I wanted, I really wanted to write something about the election.
I had this thing in my head, there was snark and humor involved. But that’s not what I do and it’s a little late in the game to start with that nonsense. Besides that, something more important came up.
I missed my daughters first chorus recital.
Because of work.
I became “that dad”.
I didn’t find out about it until after the schedule had been posted. Everyone else had their time off planned for weeks, there was no one available to cover who had my skill set, and I really needed the hours. My wife assured me our daughter had fun, it likely didn’t matter to her that I wasn’t there. It wasn’t even an actual recital, It was just two songs and, it was done with really quickly. The kids spent more time playing in the park than they did actually singing.
That just makes it worse though. If I had known all that I could have gone into work early set up the kitchen, dipped out, hustled downtown to the thing, and hauled ass back before dinner rush had begun. Not that I could have known but, such is hindsight. Still it bugs me.

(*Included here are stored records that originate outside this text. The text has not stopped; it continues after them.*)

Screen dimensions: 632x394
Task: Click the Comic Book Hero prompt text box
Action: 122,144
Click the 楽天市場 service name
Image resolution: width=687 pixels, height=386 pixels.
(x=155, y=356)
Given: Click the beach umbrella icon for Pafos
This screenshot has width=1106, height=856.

I’ve never missed anything before. Nothing like that. Not even the school play where she didn’t have any speaking parts, and basically just stood there dressed as a shrimp. Well, I mean we called it a shrimp, we did our best with what we had, it was mostly just sequins and googly eyes, she really looked more like a super fabulous Deep One. But seriously, for fuck sake I chaperoned a gaggle first graders through a field trip to a nursing home one year so they could sing holiday carols to the residents there. Let me just say, you’ve no idea what hell is until you’ve listened to over one hundred elementary school kids sing “I Have a Little Dreidel” off key, at the top of their lungs, and not nearly in unison to a bunch of confused, and possibly angry, senior citizens.
I suffered this and many other things because I promised myself I’d never be “that dad”.

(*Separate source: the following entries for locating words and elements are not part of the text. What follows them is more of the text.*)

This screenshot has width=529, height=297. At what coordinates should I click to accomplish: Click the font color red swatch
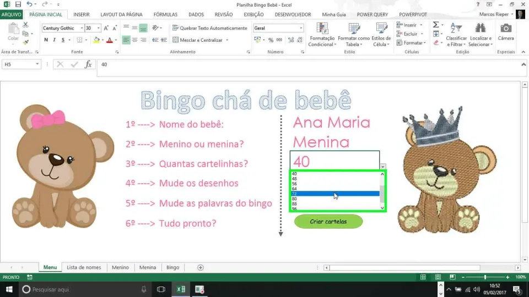click(109, 40)
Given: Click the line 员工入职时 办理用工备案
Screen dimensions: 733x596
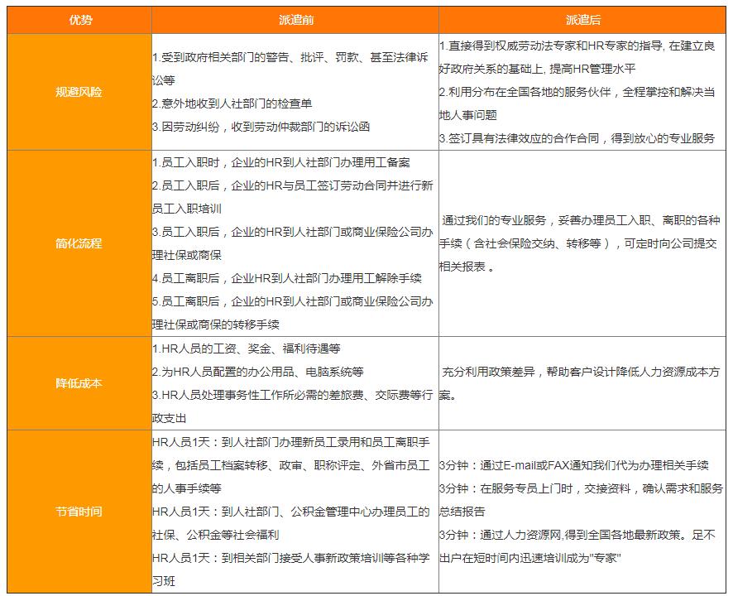Looking at the screenshot, I should pos(281,162).
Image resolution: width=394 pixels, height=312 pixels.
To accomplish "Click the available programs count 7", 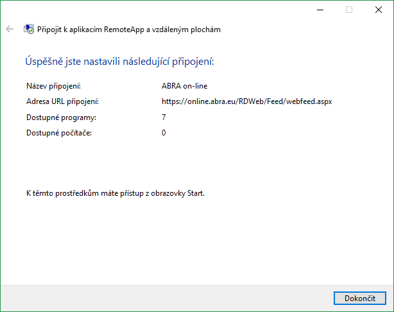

The one that wasn’t there for things.
I promised I would be there for all the things. The big things, the little things. Even be there for mostly insignificant things that, in the long run, will wind up being forgotten. I have now broken my promise to myself about my daughter so, by proxy I broke a promise to her.
I know I’m probably over thinking it. That it’s not that big of deal. That I had some reasonable excuses. I tell myself that.
Then I remember these words about a father, with a very important job, making a mad run to get home in time to read to his child, because he promised he would do it everyday:
“No excuses. He’d promised himself that. No excuses. No excuses at all. Once you had a good excuse, you opened the door to bad excuses.”
― Terry Pratchett, Thud!
There will be other things to make time for. There’s a thing in a couple of days, and another in December. Then there will be a whole new year after to not be “that dad”.
Any way, if you live in the United States, go out tomorrow and vote, if you haven’t already. No excuses.